The PFC is combat sport that combines elements of boxing and mixed martial arts (MMA) with competitors using specialized pillows.

==History==
The concept for Pillow Fight Championship originated during the COVID-19 pandemic. Paul Williams initially created the concept and presented it to Steve Williams, who was hesitant about supporting the idea. Steve Williams was eventually convinced that pillow fighting would succeed over other, more traditional combat sports concepts due to factors including MMA market oversaturation and sponsorship issues. The intention was to create a combat sport that was more advertiser- and family-friendly. Steve Williams stated in 2022 that "the only difference between our fights and MMA fights is that nobody gets hurt," and that PFC was for "people who don't want to see the blood."

The first event staged by the PFC took place in August 2021.

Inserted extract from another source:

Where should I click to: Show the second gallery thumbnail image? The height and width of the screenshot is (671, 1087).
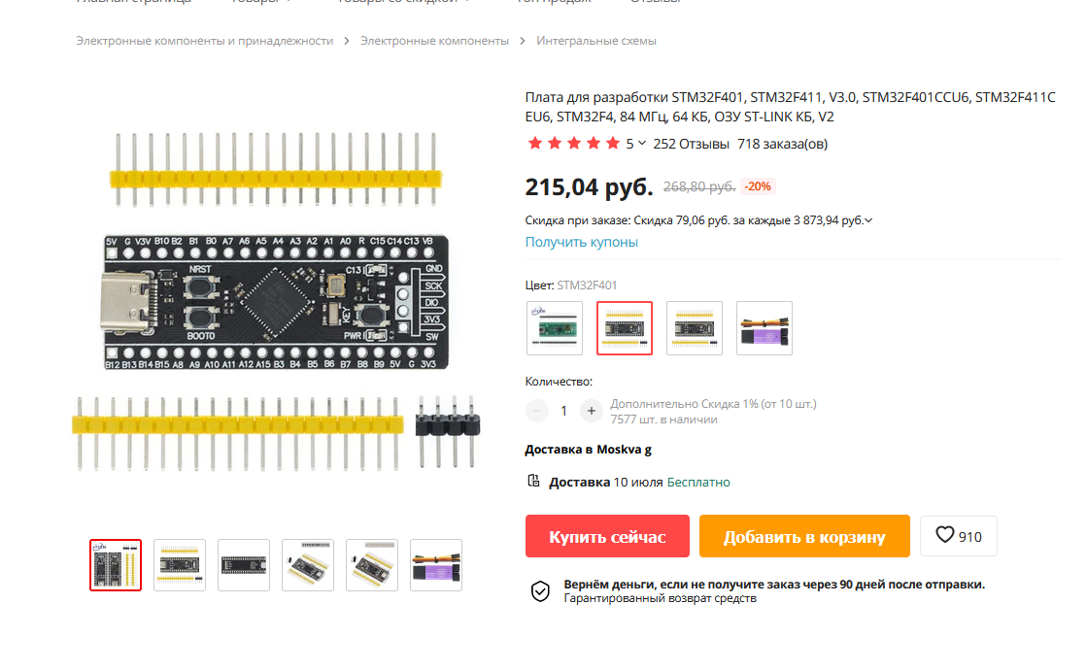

On January 29, 2022, the inaugural Pillow Fight Championship took place in Florida. The event featured 16 men and 8 women for a total of 24 competitors. Participants engaged in strategic pillow fights using specialized pillows weighing 2 lb. The tournament followed a bracket-style format and was accessible to viewers as a pay-per-view event on FITE. Istela Nunes claimed the women's championship title by defeating Kendahl Voelker in the final match, while Hauley Tillman emerged as the men's division champion after prevailing over UFC fighter Marcus Brimage.

The 2023 Wogbejeke Pillow Fighting Championship took place on January 7, 2023 in Chorkor, Ghana. It was approved and sanctioned by Steve Williams.

In November 2024, Steve Williams stated that PFC had secured a deal for television broadcasting of pillow fights. Previously, PFC had aired or streamed on The Ocho, YouTube, SFT Combat, DAZN and Brazilian national television.

== Pillows ==
The pillows used for the championship are specially designed for combat; they feature unique handles and straps that can be used to maximize centrifugal force, shape-holding foam, and compression density. The pillowcase is made from sail cloth and features a waterproof and airproof polymer on one side.

Steve Williams began the championship with regular down feather pillows weighing 3.5 lbs, though found that fighters struggled to complete the initial 3 rounds of 2 minutes each due to their weight. Thus, he cut the 3 rounds to 90 seconds each and tried almost 100 different samples over the course of a year to find a suitable pillow for combat, settling on a 2 lbs pillow.

Fans are given the pillows at the end of each event in an attempt to grow popularity for the sport.